AppArmor fournit également un mode d’apprentissage utilisé pour consigner les violations du contrôle d’accès. Ce mode ne restreint ni n’empêche l’accès en cas de violation, mais collecte des données au fil du temps pour permettre la création d’un profil AppArmor distinct basé sur le comportement des programmes pour chaque infraction d’accès enregistrée. Il n’y a pas de mode similaire disponible dans SELinux.
Questions fréquemment posées
Quelles distributions Linux sont préinstallées avec SELinux et AppArmor ?
Toutes les distributions Linux sous l’égide de RedHat sont préinstallées avec ou offrent une configuration de SELinux, y compris RHEL, CentOS et Fedora.

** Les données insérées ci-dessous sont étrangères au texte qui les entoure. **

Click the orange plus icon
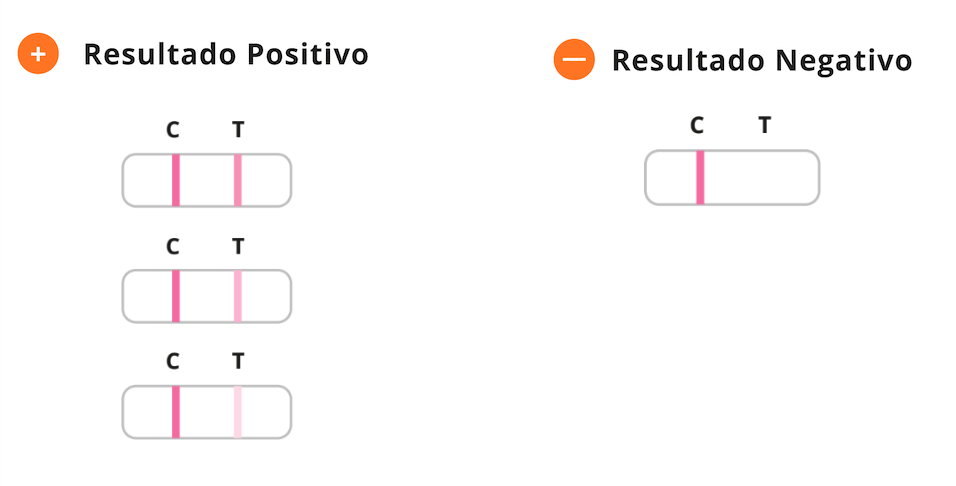 (x=38, y=54)
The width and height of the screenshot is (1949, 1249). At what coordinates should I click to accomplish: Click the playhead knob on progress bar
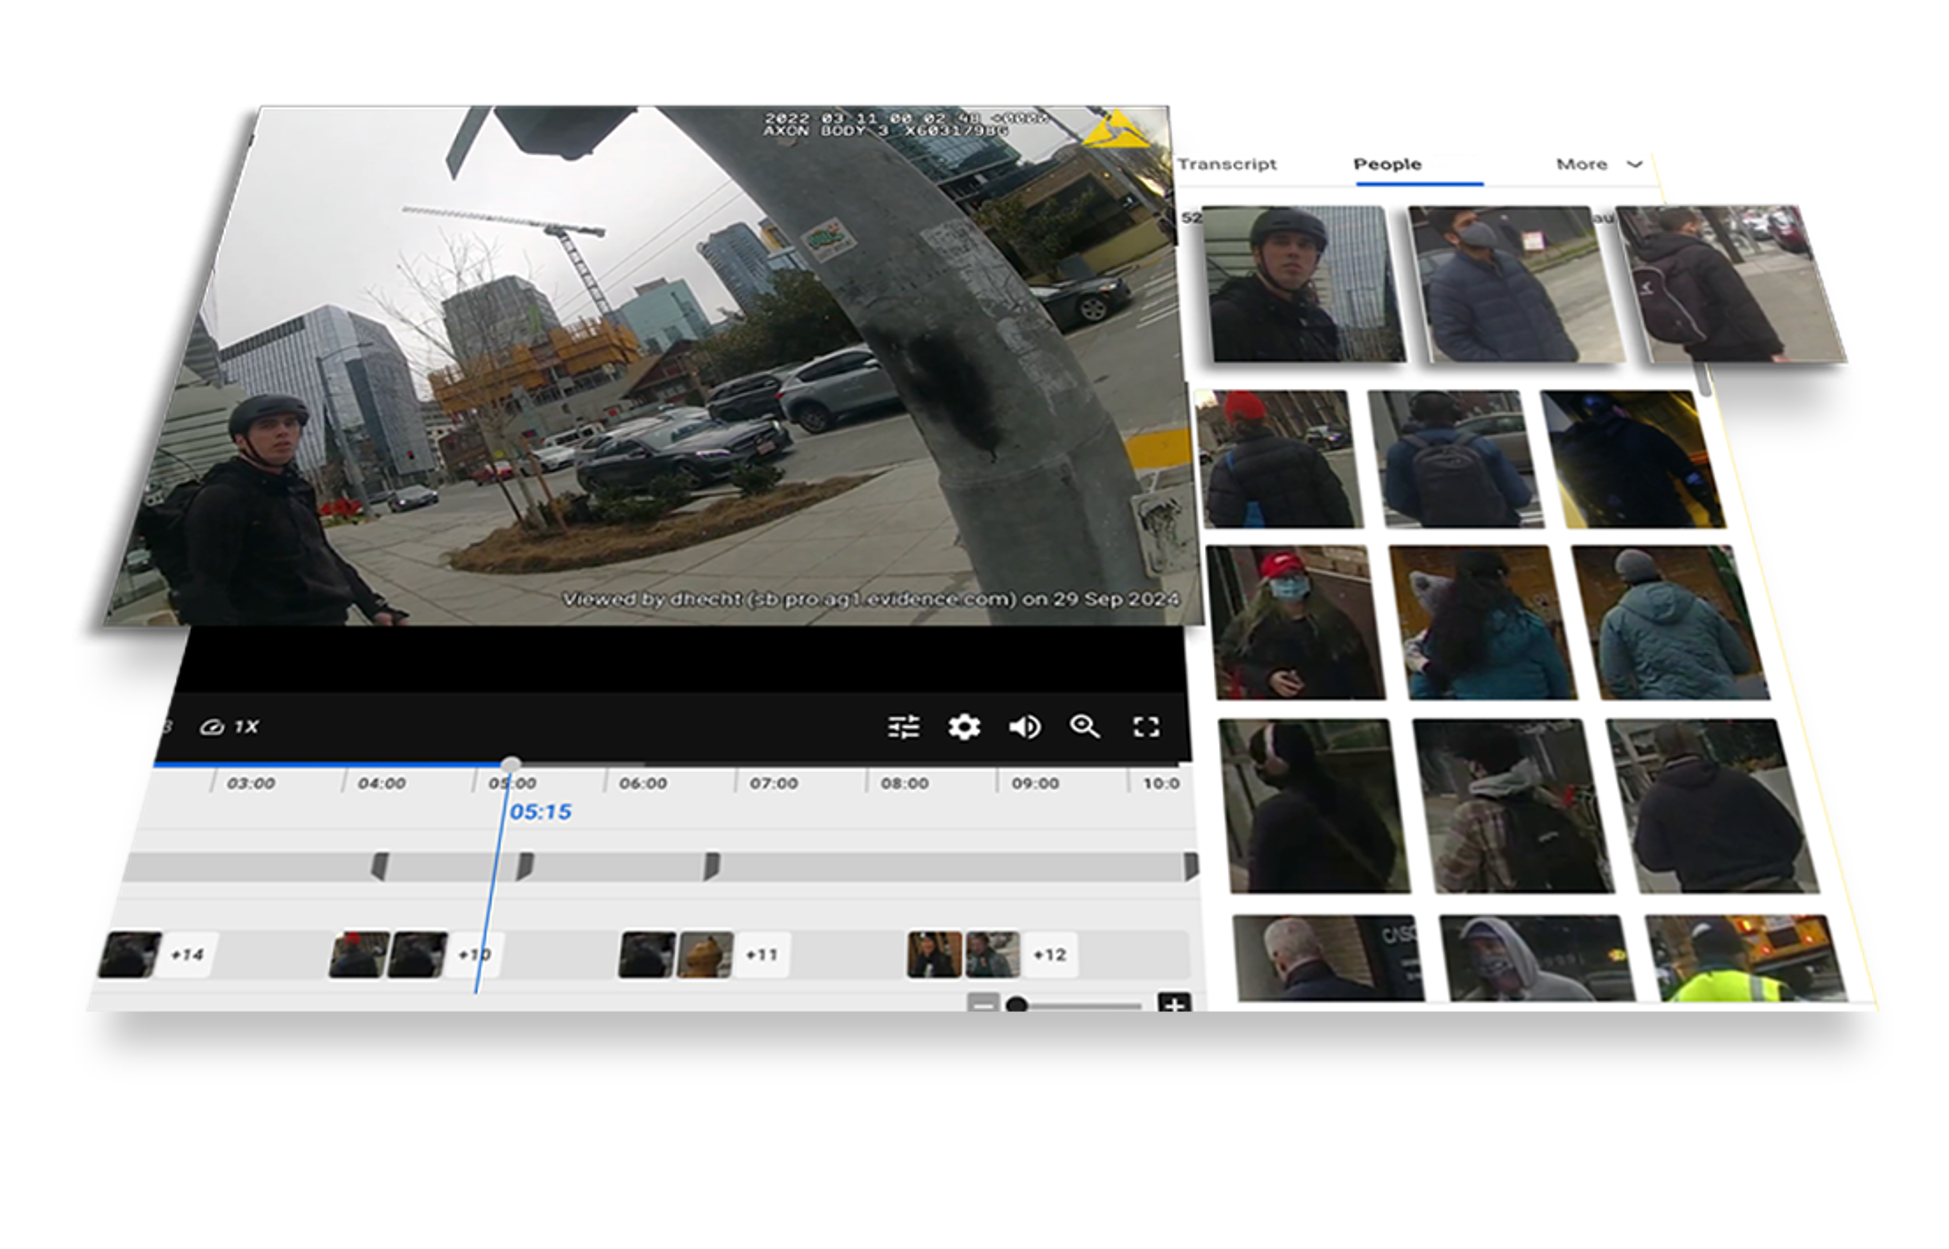point(511,765)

AppArmor est préinstallé sur Debian, Ubuntu, leurs distributions dérivées, SUSE Enterprise Server et les distributions OpenSUSE.
Quel module de sécurité est le meilleur pour un nouvel utilisateur Linux ?
La plupart des principales distributions Linux sont livrées avec l’un des modules de sécurité installés par défaut. Par conséquent, il est peu probable qu’un nouvel utilisateur Linux ne dispose pas d’un module de sécurité prêt à l’emploi. La comparaison des fonctionnalités et de la facilité d’utilisation entre SELinux et AppArmor montre que pour les utilisateurs expérimentés ou les administrateurs système qui souhaitent un contrôle plus précis de leur système d’exploitation, SELinux est le meilleur, mais pour tous les autres, AppArmor est le meilleur choix.
SELinux et AppArmor sont-ils des alternatives aux pare-feux, antivirus et autres logiciels de sécurité des utilisateurs ou des données ?
SELinux et AppArmor ne sont pas des alternatives aux antivirus ou aux pare-feu bien configurés pour la sécurité du système et l’intégrité des données. Par conséquent, il est recommandé de compléter votre système avec un programme antivirus pour une meilleure protection des données.